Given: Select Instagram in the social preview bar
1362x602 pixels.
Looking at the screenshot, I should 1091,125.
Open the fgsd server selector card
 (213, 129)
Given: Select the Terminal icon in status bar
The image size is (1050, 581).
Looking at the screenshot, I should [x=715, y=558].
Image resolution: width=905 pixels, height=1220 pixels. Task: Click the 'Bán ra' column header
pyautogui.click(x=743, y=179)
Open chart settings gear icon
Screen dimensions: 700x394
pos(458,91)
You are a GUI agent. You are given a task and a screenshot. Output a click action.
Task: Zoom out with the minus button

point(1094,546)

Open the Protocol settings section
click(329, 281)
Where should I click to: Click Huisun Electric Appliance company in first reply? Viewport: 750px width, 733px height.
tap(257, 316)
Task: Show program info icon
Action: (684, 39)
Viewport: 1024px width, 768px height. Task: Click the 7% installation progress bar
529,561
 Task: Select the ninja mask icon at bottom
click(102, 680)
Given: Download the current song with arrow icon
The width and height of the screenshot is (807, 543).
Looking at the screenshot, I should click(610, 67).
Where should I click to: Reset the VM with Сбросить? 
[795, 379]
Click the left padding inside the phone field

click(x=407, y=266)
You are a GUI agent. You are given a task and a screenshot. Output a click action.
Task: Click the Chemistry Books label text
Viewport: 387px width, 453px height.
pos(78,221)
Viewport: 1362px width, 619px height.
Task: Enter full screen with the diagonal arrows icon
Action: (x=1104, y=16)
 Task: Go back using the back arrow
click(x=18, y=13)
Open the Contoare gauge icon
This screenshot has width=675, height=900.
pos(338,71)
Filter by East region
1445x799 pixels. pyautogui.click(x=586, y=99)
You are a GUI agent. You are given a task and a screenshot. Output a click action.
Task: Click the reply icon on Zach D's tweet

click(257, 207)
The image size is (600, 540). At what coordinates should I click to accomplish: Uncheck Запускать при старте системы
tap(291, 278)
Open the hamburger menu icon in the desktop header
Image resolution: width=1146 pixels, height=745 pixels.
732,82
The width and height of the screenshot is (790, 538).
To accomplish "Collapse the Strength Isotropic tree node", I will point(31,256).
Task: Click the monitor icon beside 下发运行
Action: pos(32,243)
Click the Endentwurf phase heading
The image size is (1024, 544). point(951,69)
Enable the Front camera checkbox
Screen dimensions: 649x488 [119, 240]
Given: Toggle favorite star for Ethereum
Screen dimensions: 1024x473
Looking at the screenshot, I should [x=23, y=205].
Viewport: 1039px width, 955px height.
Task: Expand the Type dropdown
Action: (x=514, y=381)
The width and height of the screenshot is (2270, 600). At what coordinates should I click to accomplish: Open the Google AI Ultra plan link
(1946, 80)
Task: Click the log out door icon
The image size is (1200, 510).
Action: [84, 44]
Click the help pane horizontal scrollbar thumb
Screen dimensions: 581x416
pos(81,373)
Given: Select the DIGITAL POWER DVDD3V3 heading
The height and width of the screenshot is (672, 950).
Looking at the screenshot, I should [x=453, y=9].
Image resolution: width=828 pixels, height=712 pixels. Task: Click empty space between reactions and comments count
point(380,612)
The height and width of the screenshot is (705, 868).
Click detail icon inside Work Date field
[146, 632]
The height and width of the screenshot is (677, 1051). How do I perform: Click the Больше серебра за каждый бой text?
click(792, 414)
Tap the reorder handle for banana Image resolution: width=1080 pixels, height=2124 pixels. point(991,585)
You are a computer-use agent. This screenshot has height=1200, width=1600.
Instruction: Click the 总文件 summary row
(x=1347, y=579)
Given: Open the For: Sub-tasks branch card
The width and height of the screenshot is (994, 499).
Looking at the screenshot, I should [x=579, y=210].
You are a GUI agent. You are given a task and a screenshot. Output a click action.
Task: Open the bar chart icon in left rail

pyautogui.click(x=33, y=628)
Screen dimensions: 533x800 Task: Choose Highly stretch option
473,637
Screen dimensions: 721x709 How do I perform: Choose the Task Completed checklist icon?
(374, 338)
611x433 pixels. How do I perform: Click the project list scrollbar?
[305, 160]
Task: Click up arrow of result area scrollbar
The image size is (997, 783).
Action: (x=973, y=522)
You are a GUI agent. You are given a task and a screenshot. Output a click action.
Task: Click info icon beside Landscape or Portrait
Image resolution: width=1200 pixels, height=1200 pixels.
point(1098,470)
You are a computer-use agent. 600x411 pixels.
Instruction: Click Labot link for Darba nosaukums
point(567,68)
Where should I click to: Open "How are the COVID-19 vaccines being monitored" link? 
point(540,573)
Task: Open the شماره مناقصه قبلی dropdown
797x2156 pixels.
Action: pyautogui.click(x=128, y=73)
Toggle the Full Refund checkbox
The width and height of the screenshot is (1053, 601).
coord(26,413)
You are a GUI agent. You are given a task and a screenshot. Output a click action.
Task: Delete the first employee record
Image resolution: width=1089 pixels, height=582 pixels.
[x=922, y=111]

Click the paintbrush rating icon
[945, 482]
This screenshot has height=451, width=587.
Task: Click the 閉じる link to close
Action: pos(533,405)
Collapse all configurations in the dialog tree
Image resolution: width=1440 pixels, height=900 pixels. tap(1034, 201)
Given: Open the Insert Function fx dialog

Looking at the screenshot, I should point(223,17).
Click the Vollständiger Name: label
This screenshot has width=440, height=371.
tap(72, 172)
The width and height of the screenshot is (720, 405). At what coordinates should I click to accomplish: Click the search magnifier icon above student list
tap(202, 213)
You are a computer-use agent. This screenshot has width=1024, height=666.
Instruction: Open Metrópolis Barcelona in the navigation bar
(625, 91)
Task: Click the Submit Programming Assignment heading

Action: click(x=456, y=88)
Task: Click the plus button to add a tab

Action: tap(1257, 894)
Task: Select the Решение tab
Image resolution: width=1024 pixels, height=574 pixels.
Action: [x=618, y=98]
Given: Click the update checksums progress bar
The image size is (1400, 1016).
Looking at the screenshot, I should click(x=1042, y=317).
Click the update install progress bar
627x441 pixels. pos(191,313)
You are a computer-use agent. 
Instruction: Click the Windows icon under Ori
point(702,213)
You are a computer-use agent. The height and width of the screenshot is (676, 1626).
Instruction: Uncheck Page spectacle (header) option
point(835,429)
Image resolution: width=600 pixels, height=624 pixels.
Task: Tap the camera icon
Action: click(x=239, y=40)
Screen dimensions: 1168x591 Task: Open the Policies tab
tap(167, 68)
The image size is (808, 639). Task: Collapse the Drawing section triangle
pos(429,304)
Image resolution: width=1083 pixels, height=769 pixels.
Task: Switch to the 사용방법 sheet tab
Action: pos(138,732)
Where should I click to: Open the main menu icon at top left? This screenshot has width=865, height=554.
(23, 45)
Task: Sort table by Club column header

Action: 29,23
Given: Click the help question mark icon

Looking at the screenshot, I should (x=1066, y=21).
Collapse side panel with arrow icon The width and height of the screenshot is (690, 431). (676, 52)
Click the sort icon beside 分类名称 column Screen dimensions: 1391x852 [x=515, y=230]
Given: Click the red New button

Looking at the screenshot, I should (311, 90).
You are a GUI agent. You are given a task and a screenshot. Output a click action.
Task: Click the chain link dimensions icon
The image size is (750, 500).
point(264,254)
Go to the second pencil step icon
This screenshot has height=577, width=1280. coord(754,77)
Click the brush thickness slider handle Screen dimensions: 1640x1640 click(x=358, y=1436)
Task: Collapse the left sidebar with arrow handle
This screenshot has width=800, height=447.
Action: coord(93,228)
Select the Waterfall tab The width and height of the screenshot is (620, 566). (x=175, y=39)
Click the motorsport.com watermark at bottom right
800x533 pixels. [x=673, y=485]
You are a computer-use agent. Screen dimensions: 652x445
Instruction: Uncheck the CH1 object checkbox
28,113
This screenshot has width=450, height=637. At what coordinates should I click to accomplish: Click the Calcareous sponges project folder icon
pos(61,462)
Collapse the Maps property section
_ _ _ _
▸ **Exercise brief**:
When a line in the records above holds "Toggle", that line is to be reported.

▸ **Response to this task**:
Given: Toggle favorite star for Ethereum
Toggle the Full Refund checkbox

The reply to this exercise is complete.